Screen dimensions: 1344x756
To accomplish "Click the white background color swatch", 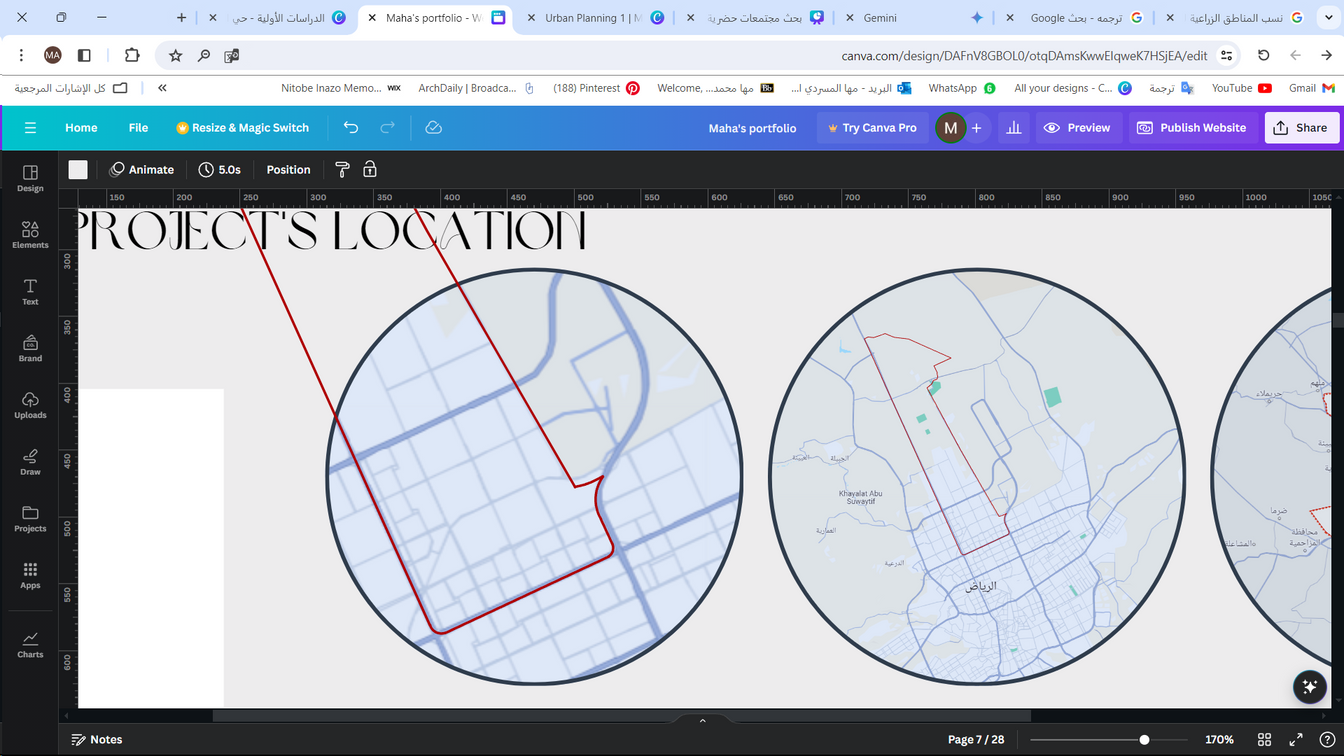I will [x=78, y=170].
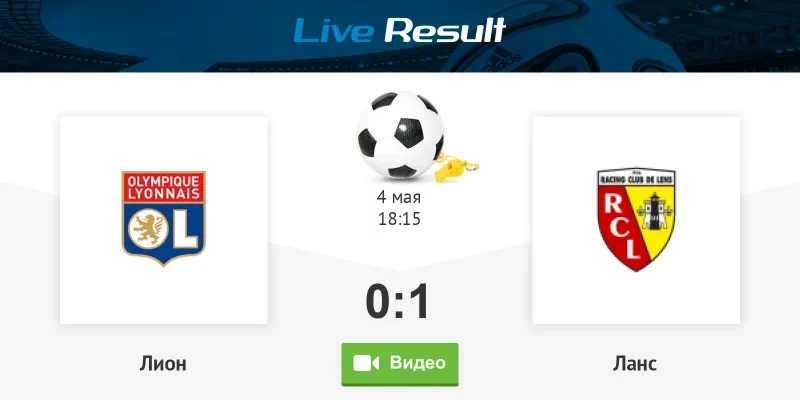The height and width of the screenshot is (400, 800).
Task: Open the Olympique Lyonnais team crest
Action: [163, 218]
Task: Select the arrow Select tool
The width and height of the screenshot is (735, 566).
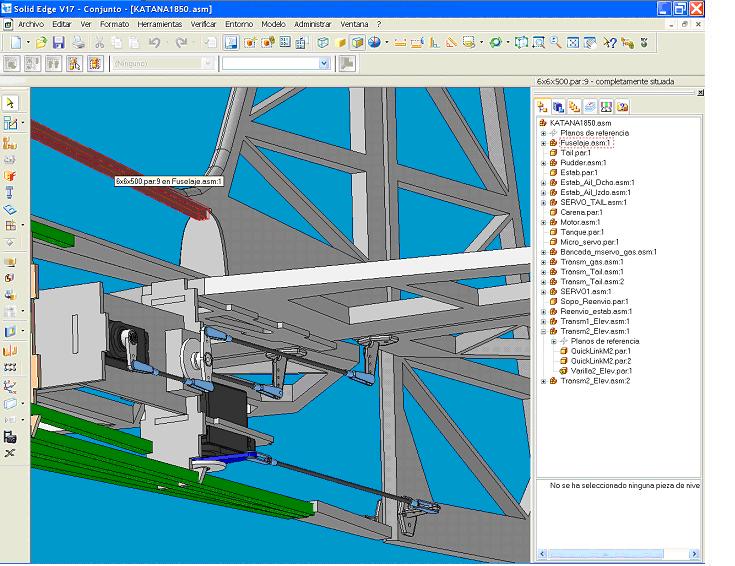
****
The lines to copy run from the one with "Task: Select the arrow Select tool" through the end of the material. Write them out exactly, leaving out the pictures.

Task: Select the arrow Select tool
The width and height of the screenshot is (735, 566).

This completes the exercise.